Il presidente egiziano Abdel Fattah al-Sisi ha emesso un decreto anti-terrorismo senza precedenti. La legge, approvata in assenza di un parlamento (le Camere sono state sciolte nel 2012), definisce i parametri per stabilire chi appartiene o no a un’organizzazione terroristica. Non solo, la norma delinea i procedimenti giuridici necessari per definire un gruppo o un individuo come affiliato al terrorismo. Possono essere gruppi terroristici «associazioni, organizzazioni o collettivi» che cercano di danneggiare i cittadini in Egitto e all’estero, insieme a chiunque si opponga alle leggi e alle istituzioni dello Stato. È terrorista poi chiunque cerchi di attaccare le libertà personali dei cittadini o i diritti previsti dalla Costituzione (voluta dai militari).

La legge quindi prevede una definizione estesa di movimenti terroristici ed implica che i magistrati egiziani stilino d’ora in avanti una lista di gruppi terroristici e soggetti dediti al terrorismo, in seguito alle sentenze delle Corti penali. Quando i giudici inseriranno un’organizzazione in questa lista, automaticamente il gruppo verrà bandito dalla scena pubblica e tutti i suoi beni confiscati. E ieri, lo stesso tribunale del Cairo che a marzo del 2014 aveva proibito temporaneamente le attività del movimento palestinese Hamas in Egitto e decretato la confisca dei beni, lo ha subito confermato nella lista dei «terroristi».

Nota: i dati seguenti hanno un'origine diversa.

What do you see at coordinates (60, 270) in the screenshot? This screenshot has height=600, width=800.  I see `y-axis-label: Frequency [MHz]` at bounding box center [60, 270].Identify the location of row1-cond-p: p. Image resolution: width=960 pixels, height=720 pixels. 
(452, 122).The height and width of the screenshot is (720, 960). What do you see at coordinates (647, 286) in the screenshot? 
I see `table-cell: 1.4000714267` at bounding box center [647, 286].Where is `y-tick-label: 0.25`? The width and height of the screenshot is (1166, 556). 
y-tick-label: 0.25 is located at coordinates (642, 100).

La norma di fatto conferisce un potere assoluto alla magistratura di definire terrorista chiunque faccia opposizione politica. In particolare la legge prende di mira le organizzazioni controllate dalla Fratellanza, già pesantemente censurate dalle autorità dopo il golpe del 2013. Eppure al-Sisi non sta mostrando solo il bastone agli islamisti ma anche la carota, come in perfetto stile Partito nazionale democratico di Hosni Mubarak. Al-Sisi ha infatti incontrato alcuni esponenti della Fratellanza nel palazzo presidenziale, tra cui Kamal al-Helbawy, Tharwat al-Kharbawy e Mokhtar Nouh. Secondo la stampa locale, sarebbe in corso la definizione di un piano per perdonare quei politici della Fratellanza (dichiarato movimento terroristico insieme al partito Libertà e giustizia) che vorranno rinnegare in tutto e per tutto il movimento ed entrare nel nuovo parlamento tra i candidati indipendenti nelle liste elettorali che stanno per essere chiuse in vista del voto del prossimo marzo.

Neppure l’amministrazione Obama sa bene che pesci prendere con al-Sisi. Il segretario di Stato John Kerry ha risposto alle critiche mosse dalla Commissione sugli aiuti militari per i ritardi nel ripristinare le forniture al Cairo, congelate dopo il golpe del 2013. Il presidente della Commissione, Kay Granger ha accusato Kerry di non fare abbastanza per sostenere al-Sisi nella sua «lotta contro lo Stato islamico». Kerry ha ripetuto le preoccupazioni nel rispetto dei diritti umani in Egitto, sottolineando il numero di prigionieri politici, le minacce subite da alcuni diplomatici e di essere in attesa che si svolgano le elezioni parlamentari perché venga presa la decisione di scongelare gli ultimi aiuti fermi per il Cairo.

Non si placano poi le accuse di tortura mosse contro la polizia egiziana. In questo caso, la vittima è il giovane islamista Emad al-Attar, trovato morto nella prigione di Matareyya. La famiglia del ragazzo ha denunciato di aver ritrovato il suo corpo all’obitorio con evidenti segni di tortura. Infine, dieci ultras della squadra cairota dell’al-Zamalek sono stati condannati a dieci anni di prigione, per gli scontri con la polizia di agosto. I tafferugli dello scorso febbraio sono costati la vita di almeno 19 tifosi White Knights.